Phase 2 Study of HMPL-453 Tartrate in Advanced Intrahepatic Cholangiocarcinoma

Launched by HUTCHMED · Apr 16, 2020

Keywords

ClinConnect Summary

This clinical trial is studying a new treatment called HMPL-453 tartrate for patients with advanced intrahepatic cholangiocarcinoma, which is a type of cancer that starts in the liver. The main focus of the trial is to see how well this treatment works for patients who have a specific genetic change (called FGFR2 fusion/rearrangement) and have already tried at least one other treatment that didn’t work or caused side effects they couldn’t tolerate. Participants will take HMPL-453 tartrate by mouth daily for two weeks, followed by a week off, repeated in cycles.

To be eligible for this trial, patients must be at least 18 years old, have confirmed advanced cancer that cannot be surgically removed, and have experienced treatment failure or side effects from previous therapies. Patients who have received certain prior treatments or have specific health conditions may not be able to participate. If eligible, participants will have regular check-ins to monitor their health and response to the treatment.
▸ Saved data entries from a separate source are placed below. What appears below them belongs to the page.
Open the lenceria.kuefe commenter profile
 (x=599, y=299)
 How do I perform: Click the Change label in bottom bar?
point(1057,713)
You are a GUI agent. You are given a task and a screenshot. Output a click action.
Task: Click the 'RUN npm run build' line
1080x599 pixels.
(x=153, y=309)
This trial is currently recruiting, and it aims to provide new insights into treatment options for patients facing this challenging cancer.

Gender

ALL

Eligibility criteria

• Inclusion Criteria:
• • 1. Signed the informed consent form;
• • 2. Age ≥ 18 years;
• • 3. Patients with histologically or cytologically confirmed locally advanced unresectable or metastatic intrahepatic cholangiocarcinoma with FGFR2 fusions/rearrangements;
• • 4. Patients have received at least one prior systemic treatment regimen for advanced intrahepatic cholangiocarcinoma and have intolerable PD or toxicity ;
• • 5. Measurable lesion according to RECIST v1.1, refer to the protocol
• • 6. ECOG performance status of 0 or 1;
• • 7. Female patients or male patients with partners of childbearing potential must take effective contraceptive measures per the protocol.
• Exclusion Criteria:
• • 1. Patients who previously received selective FGFR targeting therapy;
• • 2. Received approved or researched systemic anti-tumor treatment within 3 weeks;
• • 3. Radical radiotherapy within 4 weeks;
• • 4. Have received local anti-tumor treatment within 4 weeks;
• • 5. Major surgery requiring hospitalization or incomplete healing of the surgery incision within 4 weeks;
• • 6. Current or prior history of retinal detachment;
• • 7. Clinically significant cardiovascular disease such as congestive heart failure or arrhythmia;
• • 8. Patients with acute or chronic active hepatitis B or C infection;
• • 9. The patients with human immunodeficiency virus (HIV) infection;
• • 10. Active infection requiring systemic treatment within 1 week;
• • 11. History of significant abnormal calcium phosphorus metabolism;
• • 12. Currently keratopathy confirmed by ophthalmological examination;
• • 13. Toxicities caused by prior anti-tumor treatment have not recovered to grade 0 or 1;
• • 14. Patients who in the opinion of the investigator may be unsuitable for participating in the study;
• • 15. Combined with other malignant tumor or a history of other malignant tumor;
• • 16. Patients currently has central nervous system metastases, meningeal metastases or spinal cord compression.